Body Cameras for Police Threaten Public Safety

Daniella Barreto
An officer with a body camera in Manchester, UK. Body cams are common in many police forces across Europe, and the VPD plan to outfit their officers with them by 2025. But critics point out body cams record police violence — they don’t stop it. Photo via Shutterstock.

Feb. 1, 2023

Especially for Black people.

When Vancouver’s ABC-dominated city council voted in December in favour of outfitting frontline police officers with body-worn cameras by 2025, proponents were quick to herald the decision as a win for both law enforcement and the public.

The Vancouver Police Department would have a powerful new tool, as Mayor Ken Sim described to The Tyee in an interview during the 2022 municipal race in which he was elected, to “make sure that everyone is safe.”

At least that’s the argument, pitched by decision-makers across North America and echoed in Sim’s election promises.

Among their many problems, body cameras don’t level the power imbalance between police and communities disproportionately harmed by police violence. As we have seen in body camera footage released Jan. 27 of Tyre Nichols’ fatal Jan. 7 beating by police in Memphis, Tennessee, the cameras record police violence — but they don’t stop it.

Body cameras mean more surveillance. More evidence gathered by constant recording will provide additional ways to criminalize people who already have increased contact with police and to cyclically justify the surveillance state.

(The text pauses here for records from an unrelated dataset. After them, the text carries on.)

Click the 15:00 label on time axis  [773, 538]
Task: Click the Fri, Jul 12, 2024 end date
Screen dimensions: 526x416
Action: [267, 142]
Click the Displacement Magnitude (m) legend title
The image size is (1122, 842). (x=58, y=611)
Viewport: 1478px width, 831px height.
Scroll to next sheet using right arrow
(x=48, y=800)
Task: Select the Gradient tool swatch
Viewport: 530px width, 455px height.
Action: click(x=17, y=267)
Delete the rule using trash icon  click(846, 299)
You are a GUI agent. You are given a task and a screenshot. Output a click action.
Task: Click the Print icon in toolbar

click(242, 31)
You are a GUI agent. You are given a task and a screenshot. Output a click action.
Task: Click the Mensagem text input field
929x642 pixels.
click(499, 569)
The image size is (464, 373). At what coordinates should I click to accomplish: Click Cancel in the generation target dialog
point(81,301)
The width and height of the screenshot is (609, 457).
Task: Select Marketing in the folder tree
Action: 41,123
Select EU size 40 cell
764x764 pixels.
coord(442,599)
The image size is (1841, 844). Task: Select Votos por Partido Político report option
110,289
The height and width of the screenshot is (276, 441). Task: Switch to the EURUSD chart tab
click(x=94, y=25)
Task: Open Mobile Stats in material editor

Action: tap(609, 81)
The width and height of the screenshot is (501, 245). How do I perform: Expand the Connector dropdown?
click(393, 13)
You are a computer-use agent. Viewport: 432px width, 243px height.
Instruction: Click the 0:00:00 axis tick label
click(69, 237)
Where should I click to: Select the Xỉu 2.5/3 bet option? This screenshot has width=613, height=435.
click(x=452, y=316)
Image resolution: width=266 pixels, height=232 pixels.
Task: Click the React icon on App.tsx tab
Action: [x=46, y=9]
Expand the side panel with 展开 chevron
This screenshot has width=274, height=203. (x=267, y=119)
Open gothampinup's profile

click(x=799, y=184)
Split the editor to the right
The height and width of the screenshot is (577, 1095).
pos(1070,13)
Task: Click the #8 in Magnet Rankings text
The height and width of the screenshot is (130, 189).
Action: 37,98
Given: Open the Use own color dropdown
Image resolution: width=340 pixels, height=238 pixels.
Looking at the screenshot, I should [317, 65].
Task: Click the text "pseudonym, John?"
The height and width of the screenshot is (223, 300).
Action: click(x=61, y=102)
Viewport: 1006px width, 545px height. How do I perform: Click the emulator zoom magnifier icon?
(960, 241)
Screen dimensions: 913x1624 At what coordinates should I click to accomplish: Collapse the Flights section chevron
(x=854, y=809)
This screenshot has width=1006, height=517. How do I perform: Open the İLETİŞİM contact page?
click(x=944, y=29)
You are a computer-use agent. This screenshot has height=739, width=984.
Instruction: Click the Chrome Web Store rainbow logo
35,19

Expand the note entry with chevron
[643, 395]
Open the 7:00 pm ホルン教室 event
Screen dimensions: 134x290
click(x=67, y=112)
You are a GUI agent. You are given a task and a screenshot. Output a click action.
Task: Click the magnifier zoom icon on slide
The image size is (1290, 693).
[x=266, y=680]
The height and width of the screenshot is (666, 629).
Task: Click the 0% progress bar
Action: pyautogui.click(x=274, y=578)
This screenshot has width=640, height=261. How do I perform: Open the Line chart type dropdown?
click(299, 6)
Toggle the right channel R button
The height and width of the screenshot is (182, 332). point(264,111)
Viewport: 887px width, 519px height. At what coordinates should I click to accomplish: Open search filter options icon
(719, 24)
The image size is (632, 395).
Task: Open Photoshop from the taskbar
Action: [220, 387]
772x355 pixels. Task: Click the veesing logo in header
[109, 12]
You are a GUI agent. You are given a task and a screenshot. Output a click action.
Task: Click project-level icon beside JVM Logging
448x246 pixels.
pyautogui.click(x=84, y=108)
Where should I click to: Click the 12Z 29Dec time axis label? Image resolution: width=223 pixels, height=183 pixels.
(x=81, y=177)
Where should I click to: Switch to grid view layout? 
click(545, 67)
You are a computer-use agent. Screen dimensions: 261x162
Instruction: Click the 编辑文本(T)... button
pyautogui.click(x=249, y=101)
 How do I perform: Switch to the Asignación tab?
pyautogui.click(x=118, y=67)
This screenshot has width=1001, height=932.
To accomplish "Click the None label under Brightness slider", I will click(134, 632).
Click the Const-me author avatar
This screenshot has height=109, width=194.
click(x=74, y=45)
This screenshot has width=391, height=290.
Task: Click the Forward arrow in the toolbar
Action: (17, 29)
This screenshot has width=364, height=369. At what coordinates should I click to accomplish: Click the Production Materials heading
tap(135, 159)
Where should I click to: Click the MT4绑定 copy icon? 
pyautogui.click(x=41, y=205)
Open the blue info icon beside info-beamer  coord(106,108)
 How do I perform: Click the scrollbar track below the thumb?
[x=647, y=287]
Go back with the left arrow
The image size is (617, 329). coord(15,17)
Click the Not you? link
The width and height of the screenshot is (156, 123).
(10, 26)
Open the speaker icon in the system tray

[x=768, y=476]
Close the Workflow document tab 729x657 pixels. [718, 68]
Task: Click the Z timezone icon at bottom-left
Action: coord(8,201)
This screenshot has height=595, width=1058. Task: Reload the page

VPD report to the Vancouver Police Board in 2013 flagged civil-liberty concerns and storage costs as potential drawbacks of a body camera program. But by the end of 2022, the Vancouver Police Board budgeted $200,000 for a body cameras pilot program, as reported by The Tyee’s Jen St. Denis.

Tech won’t save us

Body cameras are a colossal expense and will also introduce the potential for further harms associated with facial-recognition technology. Canadian police departments already employ FRT and have often been dishonest about its use. One month after denying they used it, the Toronto Police Service admitted to deploying facial-recognition software in 2019. Amid the resulting scandal, police departments in Calgary and Vancouver likewise admitted to using FRT, as well as some RCMP units in B.C. In this context, the potential for body camera data to be used with facial-recognition technology is a reasonable concern.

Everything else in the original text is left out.